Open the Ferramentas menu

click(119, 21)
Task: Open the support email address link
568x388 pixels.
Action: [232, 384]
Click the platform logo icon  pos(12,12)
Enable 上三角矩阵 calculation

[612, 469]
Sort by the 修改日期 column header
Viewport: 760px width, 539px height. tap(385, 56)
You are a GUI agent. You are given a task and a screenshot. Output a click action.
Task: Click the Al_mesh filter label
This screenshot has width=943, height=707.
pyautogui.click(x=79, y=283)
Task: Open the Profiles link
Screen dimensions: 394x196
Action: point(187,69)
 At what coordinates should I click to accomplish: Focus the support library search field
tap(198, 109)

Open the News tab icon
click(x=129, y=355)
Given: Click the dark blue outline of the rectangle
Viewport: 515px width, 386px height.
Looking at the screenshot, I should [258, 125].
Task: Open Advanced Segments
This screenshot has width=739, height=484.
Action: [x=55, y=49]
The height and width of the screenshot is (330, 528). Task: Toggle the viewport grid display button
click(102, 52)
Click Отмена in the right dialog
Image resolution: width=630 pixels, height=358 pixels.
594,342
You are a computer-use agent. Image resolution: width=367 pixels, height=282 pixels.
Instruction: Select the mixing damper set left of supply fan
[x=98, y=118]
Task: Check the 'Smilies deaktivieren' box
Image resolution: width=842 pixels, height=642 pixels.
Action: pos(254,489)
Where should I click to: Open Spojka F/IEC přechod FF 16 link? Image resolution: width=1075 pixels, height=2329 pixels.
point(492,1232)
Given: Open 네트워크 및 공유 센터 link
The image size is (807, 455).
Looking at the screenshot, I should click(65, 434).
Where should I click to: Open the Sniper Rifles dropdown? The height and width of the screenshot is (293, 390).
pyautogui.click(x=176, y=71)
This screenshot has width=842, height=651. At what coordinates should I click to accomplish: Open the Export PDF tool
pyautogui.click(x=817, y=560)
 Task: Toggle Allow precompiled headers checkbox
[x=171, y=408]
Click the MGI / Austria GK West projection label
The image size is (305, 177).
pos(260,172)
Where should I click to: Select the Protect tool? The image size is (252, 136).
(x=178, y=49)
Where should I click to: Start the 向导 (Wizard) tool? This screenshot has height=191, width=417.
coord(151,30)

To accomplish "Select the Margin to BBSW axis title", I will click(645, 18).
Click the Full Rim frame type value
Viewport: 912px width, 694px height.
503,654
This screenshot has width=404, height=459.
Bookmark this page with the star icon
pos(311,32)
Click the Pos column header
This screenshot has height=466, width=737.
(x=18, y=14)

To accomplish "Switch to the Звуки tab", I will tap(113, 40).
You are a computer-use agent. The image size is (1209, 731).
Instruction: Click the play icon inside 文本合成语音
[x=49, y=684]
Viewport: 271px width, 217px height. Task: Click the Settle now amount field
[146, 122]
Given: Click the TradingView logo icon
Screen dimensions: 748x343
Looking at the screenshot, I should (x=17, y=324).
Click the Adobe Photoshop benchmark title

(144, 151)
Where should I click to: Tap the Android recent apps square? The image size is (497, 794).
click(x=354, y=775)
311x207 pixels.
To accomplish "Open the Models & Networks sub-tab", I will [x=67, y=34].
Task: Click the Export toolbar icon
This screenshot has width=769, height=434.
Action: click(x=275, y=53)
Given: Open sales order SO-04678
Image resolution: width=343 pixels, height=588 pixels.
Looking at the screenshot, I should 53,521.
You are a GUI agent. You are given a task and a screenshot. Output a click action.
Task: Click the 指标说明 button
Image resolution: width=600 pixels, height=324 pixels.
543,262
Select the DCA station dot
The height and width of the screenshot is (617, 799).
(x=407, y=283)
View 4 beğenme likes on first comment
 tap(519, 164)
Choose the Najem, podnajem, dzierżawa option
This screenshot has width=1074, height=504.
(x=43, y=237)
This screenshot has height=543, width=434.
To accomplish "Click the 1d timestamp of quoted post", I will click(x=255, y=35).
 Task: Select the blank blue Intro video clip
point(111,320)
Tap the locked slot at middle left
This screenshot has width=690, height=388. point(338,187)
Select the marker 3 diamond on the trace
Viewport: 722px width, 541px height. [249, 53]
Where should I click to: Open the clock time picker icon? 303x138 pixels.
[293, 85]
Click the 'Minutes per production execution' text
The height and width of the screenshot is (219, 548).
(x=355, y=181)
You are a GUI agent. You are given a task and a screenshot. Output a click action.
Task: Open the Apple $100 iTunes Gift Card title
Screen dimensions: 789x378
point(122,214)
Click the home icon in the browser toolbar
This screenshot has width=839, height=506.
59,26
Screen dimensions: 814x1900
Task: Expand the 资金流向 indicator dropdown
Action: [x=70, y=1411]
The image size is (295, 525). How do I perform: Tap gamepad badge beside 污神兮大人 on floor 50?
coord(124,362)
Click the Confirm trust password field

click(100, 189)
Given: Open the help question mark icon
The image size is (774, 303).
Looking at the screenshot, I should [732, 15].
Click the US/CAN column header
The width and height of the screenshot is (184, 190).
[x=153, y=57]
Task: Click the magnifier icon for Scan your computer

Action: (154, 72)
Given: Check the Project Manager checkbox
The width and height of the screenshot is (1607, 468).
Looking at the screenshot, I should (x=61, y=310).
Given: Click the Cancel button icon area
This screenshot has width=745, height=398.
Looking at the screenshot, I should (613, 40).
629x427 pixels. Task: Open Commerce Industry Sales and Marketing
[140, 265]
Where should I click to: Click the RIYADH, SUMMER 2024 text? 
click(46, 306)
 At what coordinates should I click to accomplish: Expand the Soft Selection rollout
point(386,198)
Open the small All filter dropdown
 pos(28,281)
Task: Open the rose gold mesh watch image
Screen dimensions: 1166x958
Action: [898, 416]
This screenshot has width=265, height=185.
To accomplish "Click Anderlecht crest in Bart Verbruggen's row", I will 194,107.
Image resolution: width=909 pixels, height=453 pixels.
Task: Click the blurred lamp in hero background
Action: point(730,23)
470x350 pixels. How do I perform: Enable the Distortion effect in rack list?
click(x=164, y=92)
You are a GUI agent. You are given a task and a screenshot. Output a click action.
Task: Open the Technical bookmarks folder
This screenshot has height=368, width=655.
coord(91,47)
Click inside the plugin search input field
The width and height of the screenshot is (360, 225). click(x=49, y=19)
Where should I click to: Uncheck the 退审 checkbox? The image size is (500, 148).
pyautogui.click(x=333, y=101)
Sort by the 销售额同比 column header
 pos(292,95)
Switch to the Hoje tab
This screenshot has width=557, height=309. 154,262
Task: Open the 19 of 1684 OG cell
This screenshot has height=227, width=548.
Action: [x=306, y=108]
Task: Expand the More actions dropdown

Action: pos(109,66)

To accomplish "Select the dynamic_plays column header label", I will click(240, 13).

==*==

● **Assignment**: Give back the data exactly.

● **Output of the exercise**:
Open the Ferramentas menu

click(119, 21)
Task: Open the support email address link
568x388 pixels.
Action: [232, 384]
Click the platform logo icon  pos(12,12)
Enable 上三角矩阵 calculation

[612, 469]
Sort by the 修改日期 column header
Viewport: 760px width, 539px height. tap(385, 56)
You are a GUI agent. You are given a task and a screenshot. Output a click action.
Task: Click the Al_mesh filter label
This screenshot has width=943, height=707.
pyautogui.click(x=79, y=283)
Task: Open the Profiles link
Screen dimensions: 394x196
Action: point(187,69)
 At what coordinates should I click to accomplish: Focus the support library search field
tap(198, 109)

Open the News tab icon
click(x=129, y=355)
Given: Click the dark blue outline of the rectangle
Viewport: 515px width, 386px height.
Looking at the screenshot, I should [258, 125].
Task: Open Advanced Segments
This screenshot has width=739, height=484.
Action: [x=55, y=49]
The height and width of the screenshot is (330, 528). Task: Toggle the viewport grid display button
click(102, 52)
Click Отмена in the right dialog
Image resolution: width=630 pixels, height=358 pixels.
594,342
You are a computer-use agent. Image resolution: width=367 pixels, height=282 pixels.
Instruction: Select the mixing damper set left of supply fan
[x=98, y=118]
Task: Check the 'Smilies deaktivieren' box
Image resolution: width=842 pixels, height=642 pixels.
Action: pos(254,489)
Where should I click to: Open Spojka F/IEC přechod FF 16 link? Image resolution: width=1075 pixels, height=2329 pixels.
point(492,1232)
Given: Open 네트워크 및 공유 센터 link
The image size is (807, 455).
Looking at the screenshot, I should click(65, 434).
Where should I click to: Open the Sniper Rifles dropdown? The height and width of the screenshot is (293, 390).
pyautogui.click(x=176, y=71)
This screenshot has width=842, height=651. At what coordinates should I click to accomplish: Open the Export PDF tool
pyautogui.click(x=817, y=560)
 Task: Toggle Allow precompiled headers checkbox
[x=171, y=408]
Click the MGI / Austria GK West projection label
The image size is (305, 177).
pos(260,172)
Where should I click to: Select the Protect tool? The image size is (252, 136).
(x=178, y=49)
Where should I click to: Start the 向导 (Wizard) tool? This screenshot has height=191, width=417.
coord(151,30)

To accomplish "Select the Margin to BBSW axis title", I will click(645, 18).
Click the Full Rim frame type value
Viewport: 912px width, 694px height.
503,654
This screenshot has width=404, height=459.
Bookmark this page with the star icon
pos(311,32)
Click the Pos column header
This screenshot has height=466, width=737.
(x=18, y=14)

To accomplish "Switch to the Звуки tab", I will tap(113, 40).
You are a computer-use agent. The image size is (1209, 731).
Instruction: Click the play icon inside 文本合成语音
[x=49, y=684]
Viewport: 271px width, 217px height. Task: Click the Settle now amount field
[146, 122]
Given: Click the TradingView logo icon
Screen dimensions: 748x343
Looking at the screenshot, I should (x=17, y=324).
Click the Adobe Photoshop benchmark title

(144, 151)
Where should I click to: Tap the Android recent apps square? The image size is (497, 794).
click(x=354, y=775)
311x207 pixels.
To accomplish "Open the Models & Networks sub-tab", I will [x=67, y=34].
Task: Click the Export toolbar icon
This screenshot has width=769, height=434.
Action: click(x=275, y=53)
Given: Open sales order SO-04678
Image resolution: width=343 pixels, height=588 pixels.
Looking at the screenshot, I should 53,521.
You are a GUI agent. You are given a task and a screenshot. Output a click action.
Task: Click the 指标说明 button
Image resolution: width=600 pixels, height=324 pixels.
543,262
Select the DCA station dot
The height and width of the screenshot is (617, 799).
(x=407, y=283)
View 4 beğenme likes on first comment
 tap(519, 164)
Choose the Najem, podnajem, dzierżawa option
This screenshot has width=1074, height=504.
(x=43, y=237)
This screenshot has height=543, width=434.
To accomplish "Click the 1d timestamp of quoted post", I will click(x=255, y=35).
 Task: Select the blank blue Intro video clip
point(111,320)
Tap the locked slot at middle left
This screenshot has width=690, height=388. point(338,187)
Select the marker 3 diamond on the trace
Viewport: 722px width, 541px height. [249, 53]
Where should I click to: Open the clock time picker icon? 303x138 pixels.
[293, 85]
Click the 'Minutes per production execution' text
The height and width of the screenshot is (219, 548).
(x=355, y=181)
You are a GUI agent. You are given a task and a screenshot. Output a click action.
Task: Open the Apple $100 iTunes Gift Card title
Screen dimensions: 789x378
point(122,214)
Click the home icon in the browser toolbar
This screenshot has width=839, height=506.
59,26
Screen dimensions: 814x1900
Task: Expand the 资金流向 indicator dropdown
Action: [x=70, y=1411]
The image size is (295, 525). How do I perform: Tap gamepad badge beside 污神兮大人 on floor 50?
coord(124,362)
Click the Confirm trust password field

click(100, 189)
Given: Open the help question mark icon
The image size is (774, 303).
Looking at the screenshot, I should [732, 15].
Click the US/CAN column header
The width and height of the screenshot is (184, 190).
[x=153, y=57]
Task: Click the magnifier icon for Scan your computer

Action: (154, 72)
Given: Check the Project Manager checkbox
The width and height of the screenshot is (1607, 468).
Looking at the screenshot, I should (x=61, y=310).
Given: Click the Cancel button icon area
This screenshot has width=745, height=398.
Looking at the screenshot, I should (613, 40).
629x427 pixels. Task: Open Commerce Industry Sales and Marketing
[140, 265]
Where should I click to: Click the RIYADH, SUMMER 2024 text? 
click(46, 306)
 At what coordinates should I click to accomplish: Expand the Soft Selection rollout
point(386,198)
Open the small All filter dropdown
 pos(28,281)
Task: Open the rose gold mesh watch image
Screen dimensions: 1166x958
Action: [898, 416]
This screenshot has width=265, height=185.
To accomplish "Click Anderlecht crest in Bart Verbruggen's row", I will 194,107.
Image resolution: width=909 pixels, height=453 pixels.
Task: Click the blurred lamp in hero background
Action: point(730,23)
470x350 pixels. How do I perform: Enable the Distortion effect in rack list?
click(x=164, y=92)
You are a GUI agent. You are given a task and a screenshot. Output a click action.
Task: Open the Technical bookmarks folder
This screenshot has height=368, width=655.
coord(91,47)
Click inside the plugin search input field
The width and height of the screenshot is (360, 225). click(x=49, y=19)
Where should I click to: Uncheck the 退审 checkbox? The image size is (500, 148).
pyautogui.click(x=333, y=101)
Sort by the 销售额同比 column header
 pos(292,95)
Switch to the Hoje tab
This screenshot has width=557, height=309. 154,262
Task: Open the 19 of 1684 OG cell
This screenshot has height=227, width=548.
Action: [x=306, y=108]
Task: Expand the More actions dropdown

Action: pos(109,66)

To accomplish "Select the dynamic_plays column header label", I will click(240, 13).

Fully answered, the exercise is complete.